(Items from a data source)
━━━

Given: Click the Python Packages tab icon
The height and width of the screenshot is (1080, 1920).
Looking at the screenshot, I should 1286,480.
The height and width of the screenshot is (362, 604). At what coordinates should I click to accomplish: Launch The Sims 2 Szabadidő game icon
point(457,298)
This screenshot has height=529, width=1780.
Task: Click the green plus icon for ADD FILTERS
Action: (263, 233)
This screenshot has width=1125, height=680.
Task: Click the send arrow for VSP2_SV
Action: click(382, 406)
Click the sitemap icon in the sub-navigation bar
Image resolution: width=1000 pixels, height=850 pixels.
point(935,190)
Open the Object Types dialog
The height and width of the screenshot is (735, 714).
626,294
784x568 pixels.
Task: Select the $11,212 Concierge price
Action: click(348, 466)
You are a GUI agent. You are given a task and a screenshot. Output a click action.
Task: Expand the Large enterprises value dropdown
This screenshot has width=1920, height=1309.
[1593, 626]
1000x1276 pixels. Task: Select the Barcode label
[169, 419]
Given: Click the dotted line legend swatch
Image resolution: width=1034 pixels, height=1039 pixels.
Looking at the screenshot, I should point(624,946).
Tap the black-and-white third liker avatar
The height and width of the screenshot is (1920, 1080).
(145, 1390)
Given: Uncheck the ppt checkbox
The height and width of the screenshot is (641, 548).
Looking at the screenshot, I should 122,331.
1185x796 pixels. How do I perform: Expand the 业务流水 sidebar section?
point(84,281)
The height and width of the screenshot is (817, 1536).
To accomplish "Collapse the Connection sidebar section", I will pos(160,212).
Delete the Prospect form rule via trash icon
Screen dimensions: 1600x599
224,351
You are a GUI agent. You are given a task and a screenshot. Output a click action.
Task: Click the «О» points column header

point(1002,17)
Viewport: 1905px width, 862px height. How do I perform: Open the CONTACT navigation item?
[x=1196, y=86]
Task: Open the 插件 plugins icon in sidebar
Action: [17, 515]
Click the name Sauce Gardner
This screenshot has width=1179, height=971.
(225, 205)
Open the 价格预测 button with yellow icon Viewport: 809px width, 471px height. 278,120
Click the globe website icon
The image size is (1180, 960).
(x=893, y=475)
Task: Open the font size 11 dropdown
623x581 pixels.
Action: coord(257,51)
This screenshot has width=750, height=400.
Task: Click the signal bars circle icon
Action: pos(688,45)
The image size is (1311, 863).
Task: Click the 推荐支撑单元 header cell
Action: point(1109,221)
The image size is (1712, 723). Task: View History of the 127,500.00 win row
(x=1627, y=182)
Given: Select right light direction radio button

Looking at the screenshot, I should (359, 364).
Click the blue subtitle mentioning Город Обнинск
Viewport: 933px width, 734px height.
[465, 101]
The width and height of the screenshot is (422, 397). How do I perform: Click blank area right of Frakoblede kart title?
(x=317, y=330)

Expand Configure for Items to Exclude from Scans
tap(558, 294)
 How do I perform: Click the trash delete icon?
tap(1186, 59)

━━━

**YOUR OBJECTIVE**
Retype each record above so that every word stays exactly the same.

**TASK SOLUTION**
Given: Click the Python Packages tab icon
The height and width of the screenshot is (1080, 1920).
Looking at the screenshot, I should 1286,480.
The height and width of the screenshot is (362, 604). At what coordinates should I click to accomplish: Launch The Sims 2 Szabadidő game icon
point(457,298)
This screenshot has height=529, width=1780.
Task: Click the green plus icon for ADD FILTERS
Action: (263, 233)
This screenshot has width=1125, height=680.
Task: Click the send arrow for VSP2_SV
Action: click(382, 406)
Click the sitemap icon in the sub-navigation bar
Image resolution: width=1000 pixels, height=850 pixels.
point(935,190)
Open the Object Types dialog
The height and width of the screenshot is (735, 714).
626,294
784x568 pixels.
Task: Select the $11,212 Concierge price
Action: click(348, 466)
You are a GUI agent. You are given a task and a screenshot. Output a click action.
Task: Expand the Large enterprises value dropdown
This screenshot has width=1920, height=1309.
[1593, 626]
1000x1276 pixels. Task: Select the Barcode label
[169, 419]
Given: Click the dotted line legend swatch
Image resolution: width=1034 pixels, height=1039 pixels.
Looking at the screenshot, I should point(624,946).
Tap the black-and-white third liker avatar
The height and width of the screenshot is (1920, 1080).
(145, 1390)
Given: Uncheck the ppt checkbox
The height and width of the screenshot is (641, 548).
Looking at the screenshot, I should 122,331.
1185x796 pixels. How do I perform: Expand the 业务流水 sidebar section?
point(84,281)
The height and width of the screenshot is (817, 1536).
To accomplish "Collapse the Connection sidebar section", I will pos(160,212).
Delete the Prospect form rule via trash icon
Screen dimensions: 1600x599
224,351
You are a GUI agent. You are given a task and a screenshot. Output a click action.
Task: Click the «О» points column header

point(1002,17)
Viewport: 1905px width, 862px height. How do I perform: Open the CONTACT navigation item?
[x=1196, y=86]
Task: Open the 插件 plugins icon in sidebar
Action: [17, 515]
Click the name Sauce Gardner
This screenshot has width=1179, height=971.
(225, 205)
Open the 价格预测 button with yellow icon Viewport: 809px width, 471px height. 278,120
Click the globe website icon
The image size is (1180, 960).
(x=893, y=475)
Task: Open the font size 11 dropdown
623x581 pixels.
Action: coord(257,51)
This screenshot has width=750, height=400.
Task: Click the signal bars circle icon
Action: pos(688,45)
The image size is (1311, 863).
Task: Click the 推荐支撑单元 header cell
Action: point(1109,221)
The image size is (1712, 723). Task: View History of the 127,500.00 win row
(x=1627, y=182)
Given: Select right light direction radio button

Looking at the screenshot, I should (359, 364).
Click the blue subtitle mentioning Город Обнинск
Viewport: 933px width, 734px height.
[465, 101]
The width and height of the screenshot is (422, 397). How do I perform: Click blank area right of Frakoblede kart title?
(x=317, y=330)

Expand Configure for Items to Exclude from Scans
tap(558, 294)
 How do I perform: Click the trash delete icon?
tap(1186, 59)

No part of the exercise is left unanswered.